Suriname na de binnenlandse oorlog, Ellen de Vries, 2005, ISBN 9068324993
Kakak, de kakkerlak
Een kinderboek over een kakkerlak lijkt misschien een vieze bedoening. Toch is het verhaal van schrijfster Indra Hu een echt kinderverhaal dat, ondanks de hoofdpersoon, weinig te maken heeft met vies ongedierte. Hu weet duidelijk wat kinderen leuk vinden. Ze heeft de illustraties van het boekje bewust ongekleurd gelaten, zodat kinderen deze zelf kunnen inkleuren. Zo kan elke kleine lezer het boekje helemaal naar eigen smaak versieren.
Ze heeft niet alleen rekening gehouden met de plaatjes maar bij het boekje zit ook een klein aardigheidje. Wanneer je de verpakking net opent, is het nog onduidelijk wat het is. Maar na het lezen van het verhaal weet je heel goed wat je ermee kan doen. Het boekje is daarmee een leuk cadeautje om te krijgen en uit te worden voorgelezen. Het zal ook niet zomaar verdwijnen in de boekenkast. Kinderen kunnen het immers inkleuren en ermee spelen.
Het verhaal over Mevrouw Oma en Kakak de kakkerlak zorgt ervoor dat je sympathie krijgt voor het kleine beestje. Voortaan kijk je niet meer naar kakkerlakken zoals je voorheen deed. Mevrouw Oma is een dame die niet meer zo goed ziet. Daarom heeft ze een bril, maar die draagt ze niet altijd. Kakak heeft het dus prima naar zijn zin in haar huis. Als het donker wordt, komt hij uit zijn schuilplek en eet alle kruimels op die Mevrouw Oma heeft laten liggen. Op een dag wordt Kakak gek van de lekkere geuren die zijn kleine neusgaten tegemoet komen. Mevrouw Oma is namelijk een taart aan het bakken. Kakak kan niet langer wachten tot het donker wordt. Uiteindelijk besluit hij om uit zijn schuilplaats te komen terwijl het nog licht is. Dat is natuurlijk niet erg verstandig, want hij wordt gezien door Mevrouw Oma.

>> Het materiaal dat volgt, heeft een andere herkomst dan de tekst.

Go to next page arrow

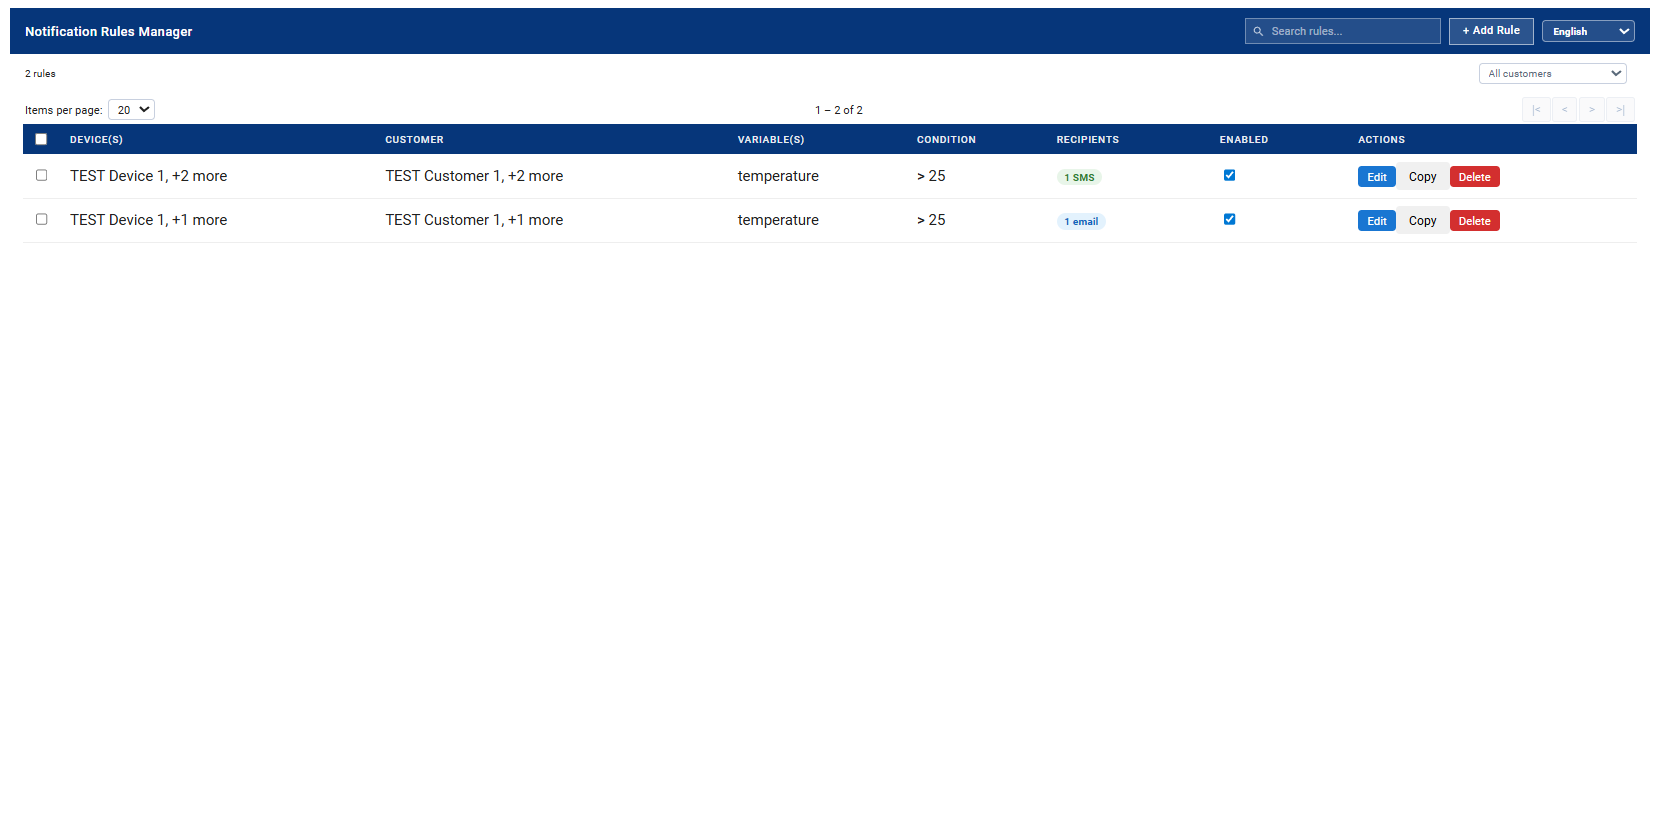(x=1592, y=110)
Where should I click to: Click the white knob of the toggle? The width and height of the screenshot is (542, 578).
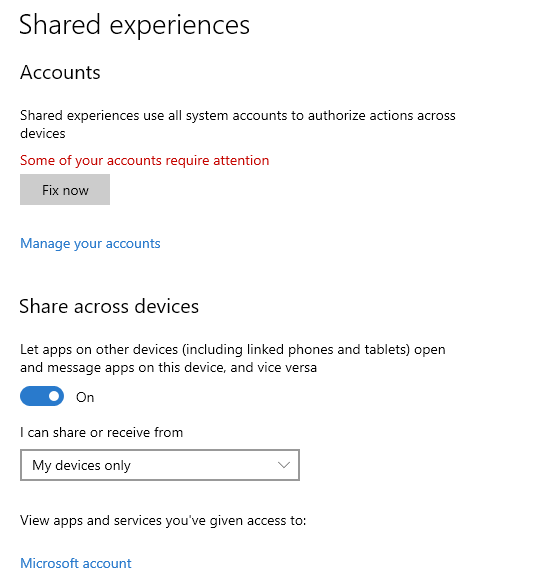click(x=54, y=396)
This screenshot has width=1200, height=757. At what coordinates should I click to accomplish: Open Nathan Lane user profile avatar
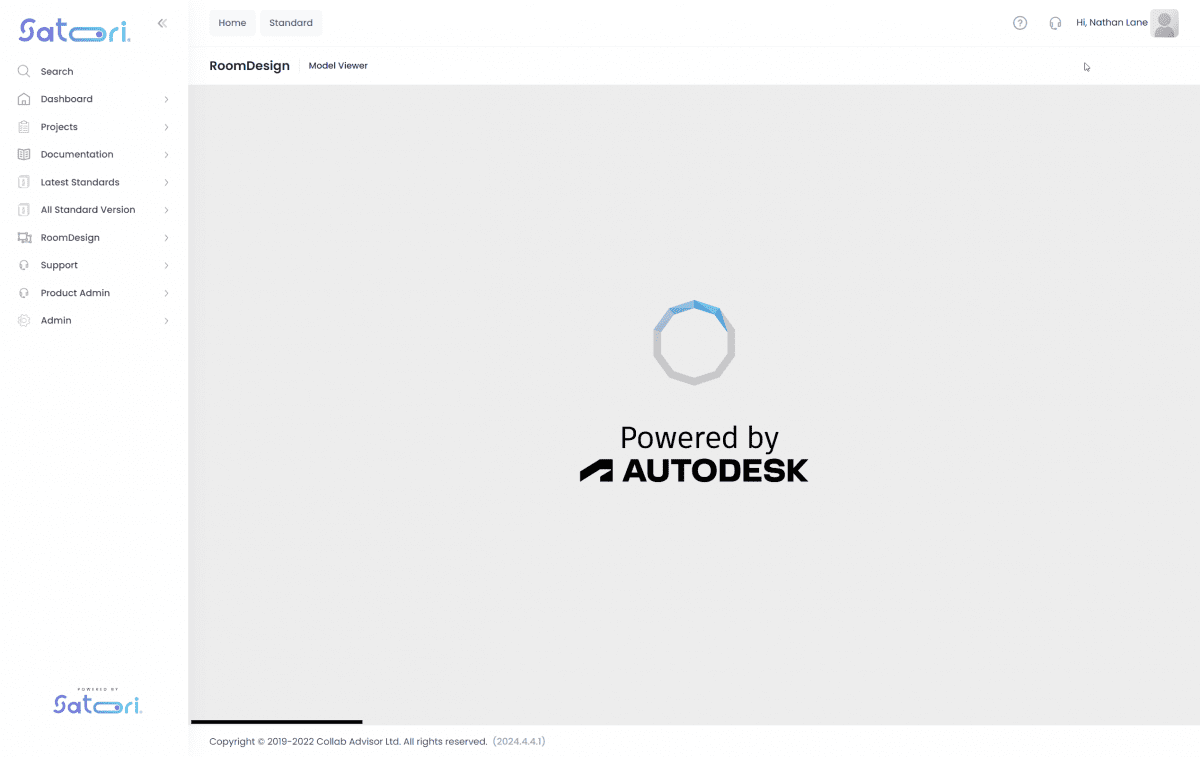point(1164,23)
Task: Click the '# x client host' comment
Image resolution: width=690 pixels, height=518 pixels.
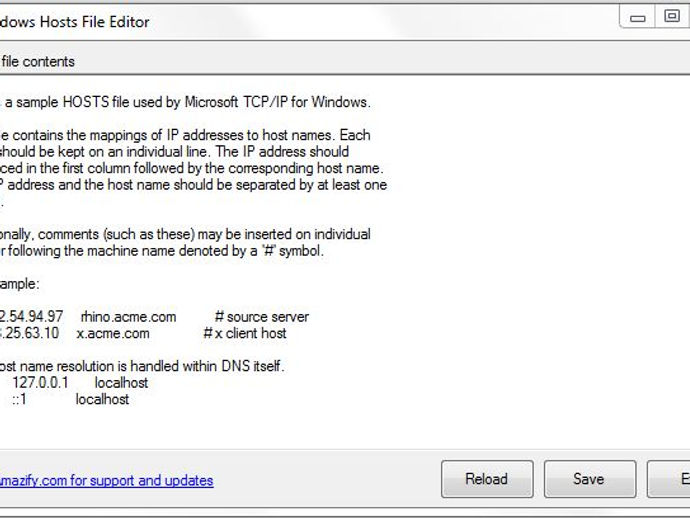Action: [245, 334]
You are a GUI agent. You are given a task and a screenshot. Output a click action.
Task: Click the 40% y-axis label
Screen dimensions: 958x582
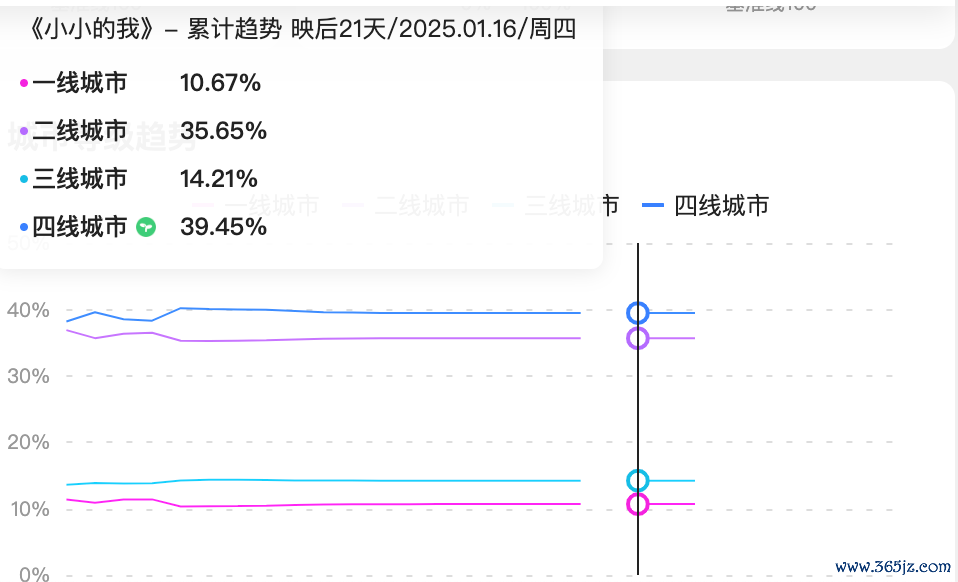pos(28,310)
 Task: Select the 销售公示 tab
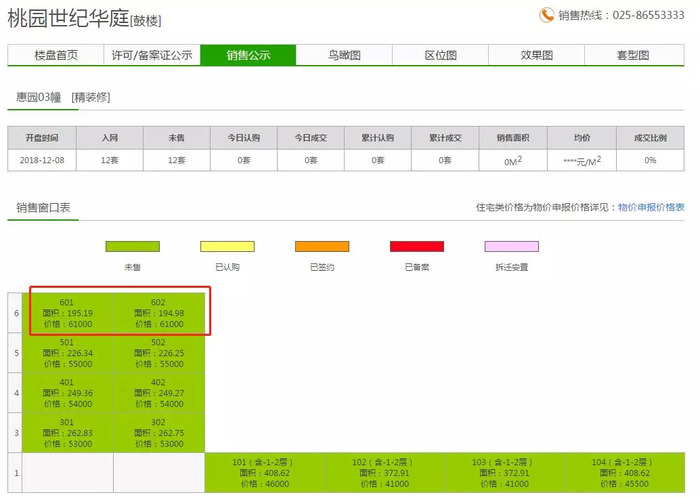248,56
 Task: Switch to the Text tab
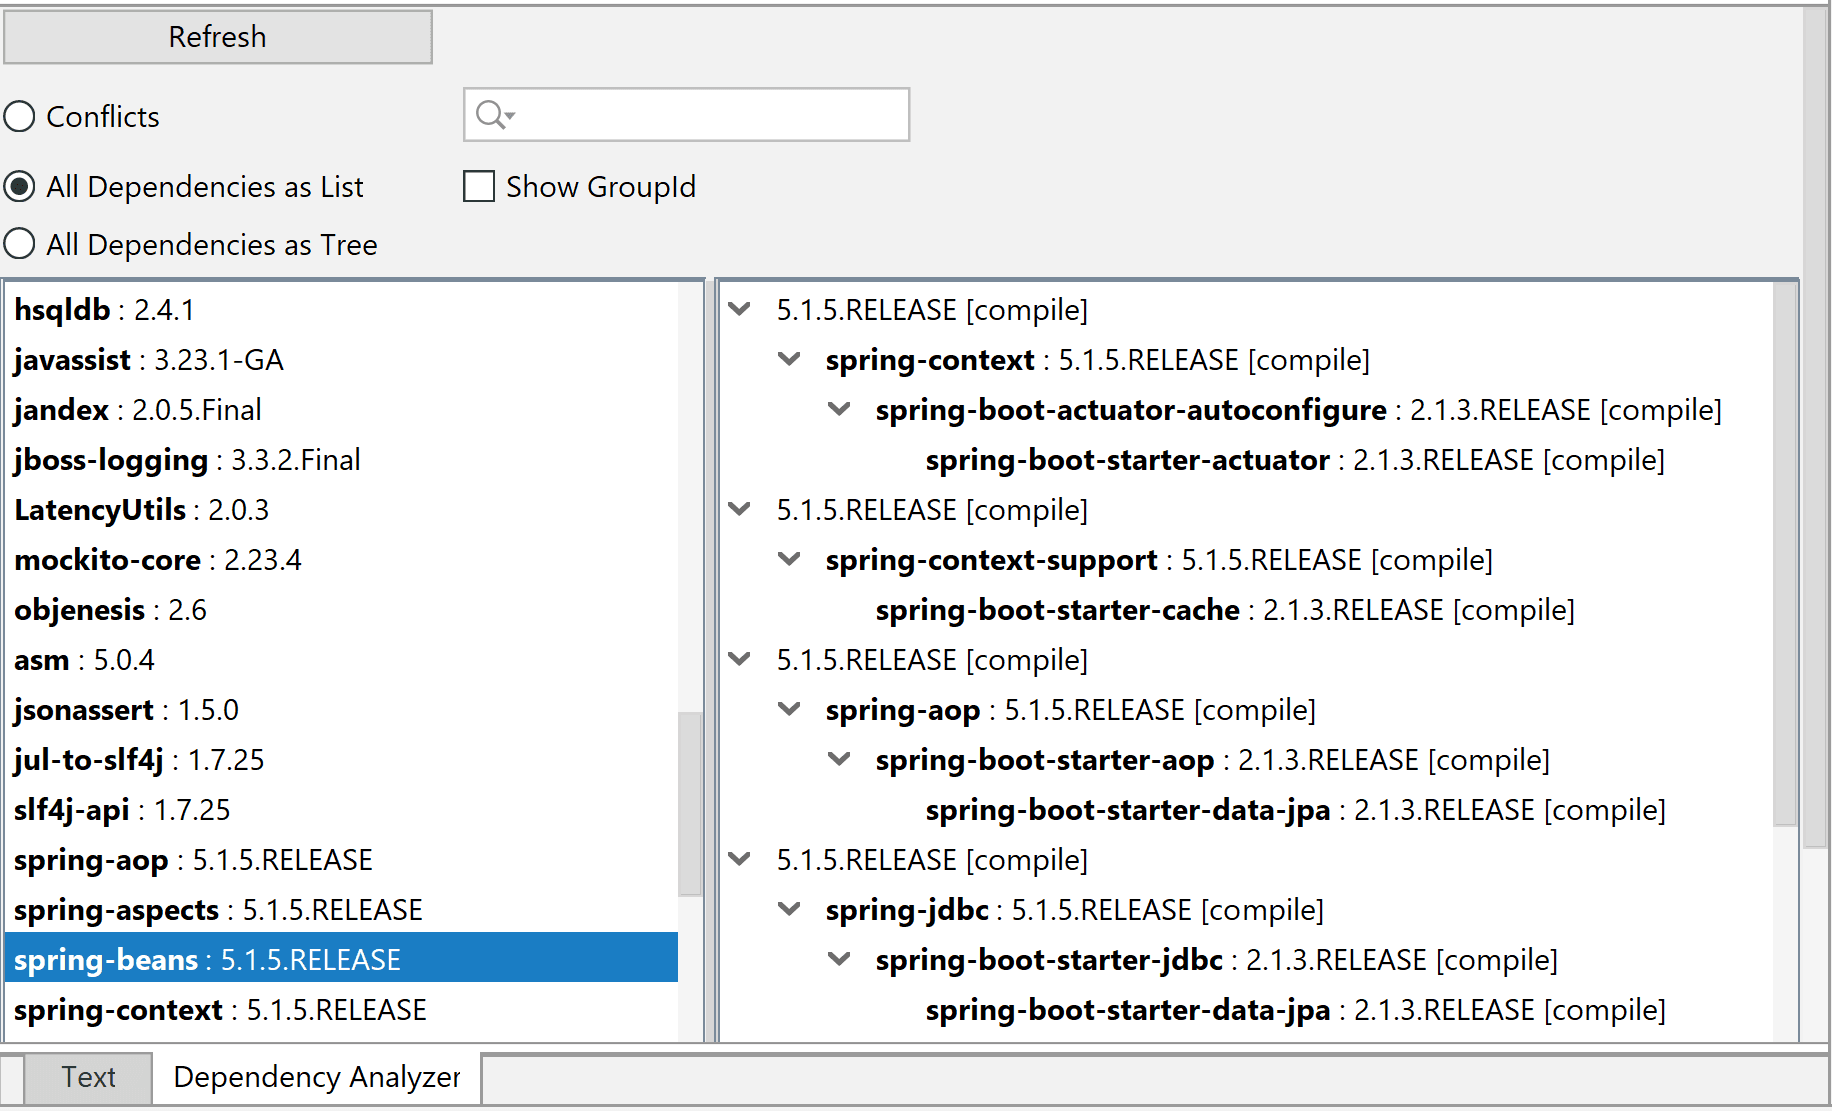88,1077
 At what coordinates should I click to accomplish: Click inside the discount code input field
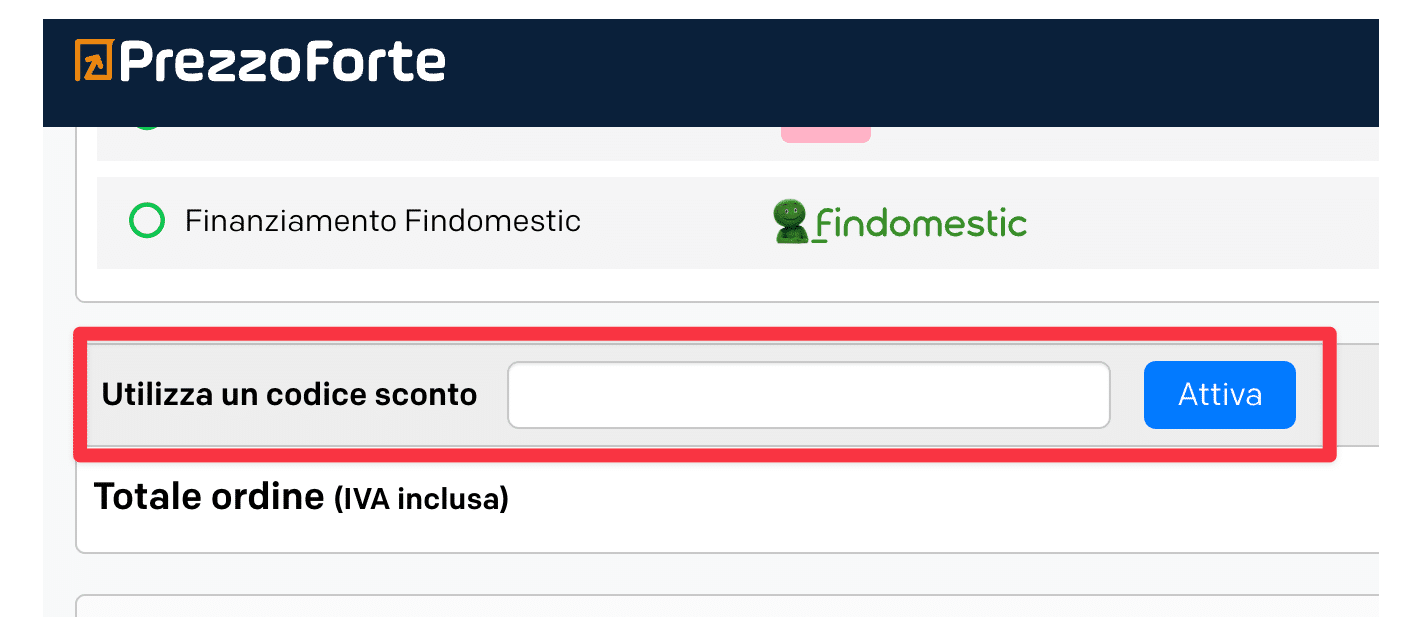(808, 394)
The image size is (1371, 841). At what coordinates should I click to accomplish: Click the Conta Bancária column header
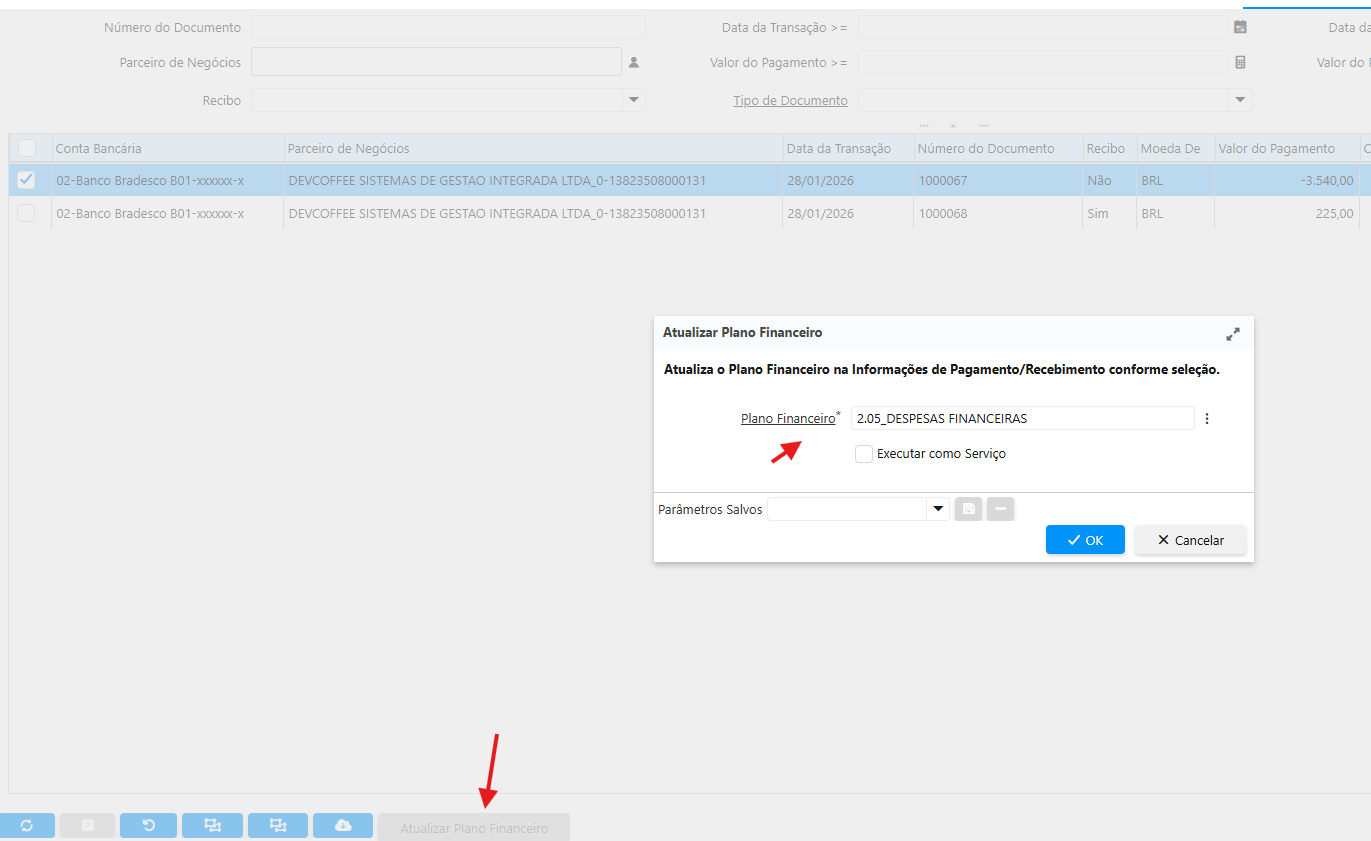98,148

Het verhaal is leuk voor kinderen omdat het een bekend onderwerp is. Veel kinderen zullen kakkerlakken tegenkomen. Het ongedierte zorgt ervoor dat je schrikt. Hu laat zien hoe je ermee om moet gaan. Ze leert de kinderen waar de kakkerlakken op afkomen. Op die manier leren de kleine lezers gelijk dat een kakkerlak niet zoveel te zoeken heeft in een schoon huis. Naast een leuk verhaal is het dus ook educatief. En voor wie toch moeite heeft het huis schoon te houden, kan alvast oefenen met de kleine printabezem die bij het boekje zit.
Marit Horstmanshof
Kakak, de kakkerlak en mevrouw Oma, Indra Hu (tekst), Ricardo Hu en Dhiradj Ramsamoedj (illustraties), 2009, ISBN 9879991463001
Makandra
Lobi de Hagedis is een Surinaamse jongen van acht jaar oud. Maar het is geen gewone jongen, hij is een hagedis. In ‘Makandra’ neemt het kleine dier lezers mee op ontdekkingsreis door Suriname. Het kinderboek bevat ook onderdelen uit de Surinaamse geschiedenis. Schrijver/illustrator Michael Tjoen-A-Choy koos voor de hagedis omdat hij vond dat er te weinig kinderboeken zijn waarin je Surinaamse dieren tegenkomt. Daarnaast hoopt hij met dit boek ook andere schrijvers aan te sporen om multiculturele kinderboeken te schrijven.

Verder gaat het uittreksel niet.